Input for this task:
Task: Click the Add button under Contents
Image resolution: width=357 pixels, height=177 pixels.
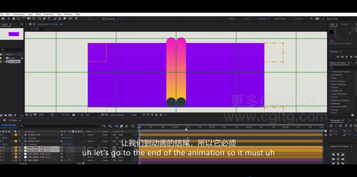Action: tap(81, 163)
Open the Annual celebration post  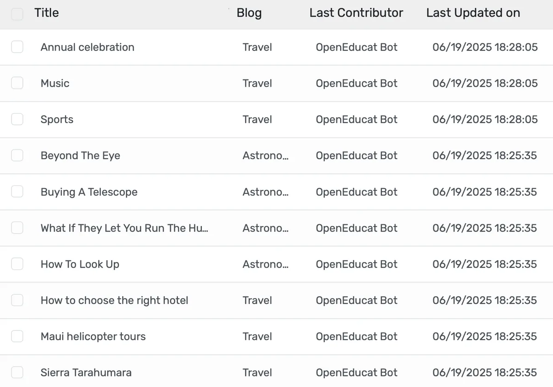[87, 47]
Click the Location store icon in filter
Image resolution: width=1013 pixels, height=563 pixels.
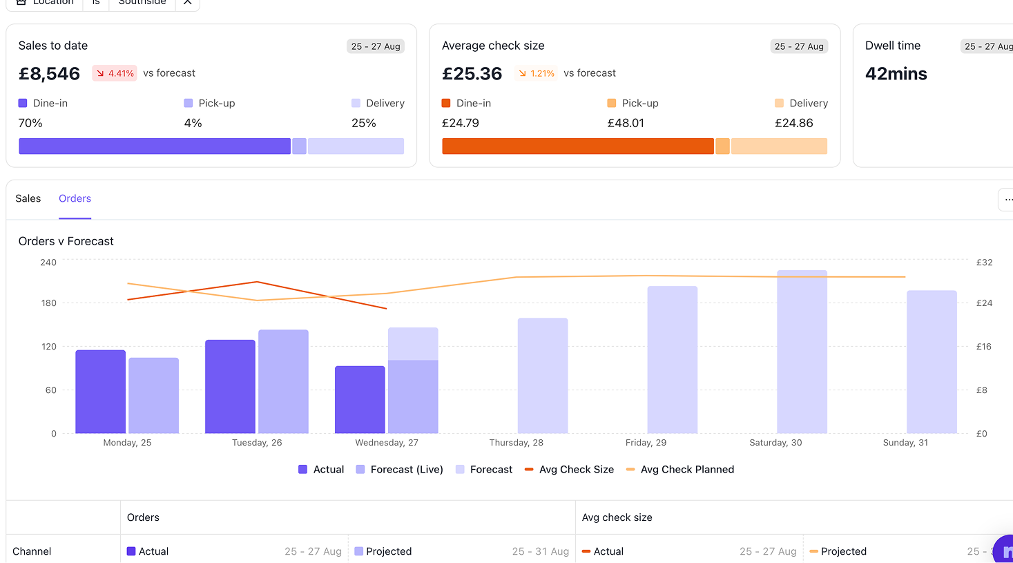21,3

Exercise goal: From the line with "Click the Location store icon in filter" to the final line of the entries above, reproduce each line exactly and nothing else; the pictures stay out.

Result:
Click the Location store icon in filter
Image resolution: width=1013 pixels, height=563 pixels.
21,3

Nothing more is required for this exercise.